Quels sont les projets sur lesquels vous travaillez en ce moment ?

Il y a le MOB House que nous allons ouvrir en mars prochain, toujours à Saint-Ouen, dans le quartier général. 
Ensuite, nous avons un projet à Bordeaux, dans une ancienne halle à grains, au sein d’un quartier qui s’appelle Brazza. Nous avons toujours nos projets aux États-Unis, à Washington et à Los Angeles, qui sont pour le moment évidemment à l’arrêt. 
Dès que je pourrai y retourner, nous allons avancer sur celui de Dakar qui est vraiment une ville dans laquelle il se passe quelque chose d’énergisant autour d’une nouvelle génération de créateurs et de créatrices, au sens large, dans la mode, l’électronique, le commerce...

L’éco-concept du MOB est-il toujours lié à l’urbanité ? Ou vous imaginez un jour faire un MOB hors de la ville ?

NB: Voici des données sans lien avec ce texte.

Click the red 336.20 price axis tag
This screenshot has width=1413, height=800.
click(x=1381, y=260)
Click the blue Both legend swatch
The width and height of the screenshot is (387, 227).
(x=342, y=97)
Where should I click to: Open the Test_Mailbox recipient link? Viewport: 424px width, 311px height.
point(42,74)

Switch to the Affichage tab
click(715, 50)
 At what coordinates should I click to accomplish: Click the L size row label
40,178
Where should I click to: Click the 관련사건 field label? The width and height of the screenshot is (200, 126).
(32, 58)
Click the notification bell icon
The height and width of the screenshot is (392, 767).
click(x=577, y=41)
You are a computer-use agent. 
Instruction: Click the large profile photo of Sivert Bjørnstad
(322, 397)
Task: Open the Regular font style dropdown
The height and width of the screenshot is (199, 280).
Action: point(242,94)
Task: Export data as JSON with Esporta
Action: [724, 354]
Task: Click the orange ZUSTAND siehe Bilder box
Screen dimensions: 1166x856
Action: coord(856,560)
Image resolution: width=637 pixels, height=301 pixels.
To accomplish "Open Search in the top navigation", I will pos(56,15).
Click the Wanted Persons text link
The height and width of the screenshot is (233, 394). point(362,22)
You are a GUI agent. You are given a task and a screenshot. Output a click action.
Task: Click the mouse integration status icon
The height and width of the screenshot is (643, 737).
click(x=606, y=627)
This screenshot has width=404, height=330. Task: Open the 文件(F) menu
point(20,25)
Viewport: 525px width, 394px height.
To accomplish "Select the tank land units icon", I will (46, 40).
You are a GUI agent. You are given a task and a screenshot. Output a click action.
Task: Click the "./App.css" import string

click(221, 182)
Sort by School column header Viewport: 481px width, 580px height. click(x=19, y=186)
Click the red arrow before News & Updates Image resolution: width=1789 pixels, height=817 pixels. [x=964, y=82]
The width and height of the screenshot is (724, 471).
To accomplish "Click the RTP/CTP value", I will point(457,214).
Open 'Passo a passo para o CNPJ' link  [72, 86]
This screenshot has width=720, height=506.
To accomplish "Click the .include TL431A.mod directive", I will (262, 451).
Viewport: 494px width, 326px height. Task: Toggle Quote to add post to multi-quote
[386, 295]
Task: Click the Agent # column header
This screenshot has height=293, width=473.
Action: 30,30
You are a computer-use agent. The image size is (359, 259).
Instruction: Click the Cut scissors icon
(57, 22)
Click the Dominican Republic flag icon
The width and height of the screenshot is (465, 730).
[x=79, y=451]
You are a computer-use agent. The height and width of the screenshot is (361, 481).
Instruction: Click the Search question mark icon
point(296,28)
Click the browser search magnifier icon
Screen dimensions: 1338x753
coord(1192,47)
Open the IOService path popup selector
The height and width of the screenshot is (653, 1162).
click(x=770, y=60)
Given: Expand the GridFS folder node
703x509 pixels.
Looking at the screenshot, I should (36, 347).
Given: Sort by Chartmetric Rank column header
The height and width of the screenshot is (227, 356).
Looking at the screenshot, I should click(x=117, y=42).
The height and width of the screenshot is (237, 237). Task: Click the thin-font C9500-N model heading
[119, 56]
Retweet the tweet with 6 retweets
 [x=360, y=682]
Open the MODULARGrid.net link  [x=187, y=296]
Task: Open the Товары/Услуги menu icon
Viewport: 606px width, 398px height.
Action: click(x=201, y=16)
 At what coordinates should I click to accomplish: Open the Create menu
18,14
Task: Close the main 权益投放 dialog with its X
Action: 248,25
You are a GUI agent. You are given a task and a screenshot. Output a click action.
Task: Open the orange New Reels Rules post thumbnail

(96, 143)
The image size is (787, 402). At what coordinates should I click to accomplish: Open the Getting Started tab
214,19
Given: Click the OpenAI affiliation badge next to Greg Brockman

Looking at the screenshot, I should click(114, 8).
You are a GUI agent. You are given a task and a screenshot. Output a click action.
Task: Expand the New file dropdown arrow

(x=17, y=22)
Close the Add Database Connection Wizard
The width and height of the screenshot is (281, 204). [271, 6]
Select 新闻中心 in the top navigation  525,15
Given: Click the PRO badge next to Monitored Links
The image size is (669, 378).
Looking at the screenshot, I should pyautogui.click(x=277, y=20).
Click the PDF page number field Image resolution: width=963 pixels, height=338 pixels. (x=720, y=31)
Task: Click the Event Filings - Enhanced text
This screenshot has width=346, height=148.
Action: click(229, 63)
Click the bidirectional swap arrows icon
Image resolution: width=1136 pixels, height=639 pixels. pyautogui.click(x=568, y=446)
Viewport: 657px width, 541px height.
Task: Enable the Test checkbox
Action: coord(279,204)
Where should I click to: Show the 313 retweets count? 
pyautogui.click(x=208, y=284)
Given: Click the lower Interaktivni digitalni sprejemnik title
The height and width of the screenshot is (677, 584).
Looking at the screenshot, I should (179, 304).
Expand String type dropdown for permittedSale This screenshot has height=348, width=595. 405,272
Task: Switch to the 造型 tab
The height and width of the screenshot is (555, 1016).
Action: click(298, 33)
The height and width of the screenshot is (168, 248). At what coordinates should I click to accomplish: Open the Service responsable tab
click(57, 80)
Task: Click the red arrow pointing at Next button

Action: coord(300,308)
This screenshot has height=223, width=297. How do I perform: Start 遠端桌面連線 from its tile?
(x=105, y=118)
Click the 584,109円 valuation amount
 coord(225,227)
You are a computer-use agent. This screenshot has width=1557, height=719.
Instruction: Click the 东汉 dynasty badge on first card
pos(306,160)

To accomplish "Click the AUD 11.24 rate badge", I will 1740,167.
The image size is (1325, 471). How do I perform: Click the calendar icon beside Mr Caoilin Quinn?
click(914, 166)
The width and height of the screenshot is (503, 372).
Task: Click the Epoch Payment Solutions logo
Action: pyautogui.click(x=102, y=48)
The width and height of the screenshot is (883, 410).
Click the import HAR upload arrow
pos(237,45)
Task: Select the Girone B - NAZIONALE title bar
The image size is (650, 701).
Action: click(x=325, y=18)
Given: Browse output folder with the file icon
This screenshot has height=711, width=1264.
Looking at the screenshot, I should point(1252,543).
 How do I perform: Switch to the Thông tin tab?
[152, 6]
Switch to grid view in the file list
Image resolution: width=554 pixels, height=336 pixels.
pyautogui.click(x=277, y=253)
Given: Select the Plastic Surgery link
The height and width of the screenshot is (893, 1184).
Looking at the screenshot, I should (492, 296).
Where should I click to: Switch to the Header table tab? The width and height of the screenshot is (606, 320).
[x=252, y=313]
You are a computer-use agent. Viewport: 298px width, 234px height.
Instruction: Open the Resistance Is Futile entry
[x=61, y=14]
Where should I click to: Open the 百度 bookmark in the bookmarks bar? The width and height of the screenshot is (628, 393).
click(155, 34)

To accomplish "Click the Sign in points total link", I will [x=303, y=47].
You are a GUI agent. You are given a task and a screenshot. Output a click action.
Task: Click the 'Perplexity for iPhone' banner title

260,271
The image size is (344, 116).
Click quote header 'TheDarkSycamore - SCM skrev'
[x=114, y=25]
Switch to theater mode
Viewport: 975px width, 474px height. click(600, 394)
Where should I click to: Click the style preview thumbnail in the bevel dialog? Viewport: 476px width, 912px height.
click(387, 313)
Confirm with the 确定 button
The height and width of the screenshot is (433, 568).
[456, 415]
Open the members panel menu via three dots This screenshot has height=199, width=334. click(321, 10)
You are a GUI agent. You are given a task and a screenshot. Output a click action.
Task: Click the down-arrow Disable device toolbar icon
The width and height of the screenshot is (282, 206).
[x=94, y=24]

Nous travaillons depuis deux ans sur ce sujet, sur l’aménagement d’un domaine de 30 hectares dont une partie sera dédiée à une école de tourisme raisonnée, d’écologie sociale, que l’on souhaite créer depuis longtemps. 
Nous voulons former la génération de demain aux problématiques du bio dans un lieu à l’extérieur de Paris. 
La question de la redynamisation des territoires et des zones périphériques est importante. Nous avons tendance à dire qu’il n’y a plus d’espoir dans les zones périphériques, moi je pense exactement le contraire. Vis-à-vis du climat, il va y avoir une redistribution des cartes et des valeurs immobilières dans les dix à vingt prochaines années. 
Je ne suis pas sûr qu’être propriétaire d’un appartement d’une ville où il fera 60 degrés l’été sera très rentable. Il y aura de plus en plus d’intérêt pour les villes en altitude ou plus proches de la nature. 
Les zones périphériques peuvent tirer leur épingle du jeu pour devenir des nouveaux lieux de vie.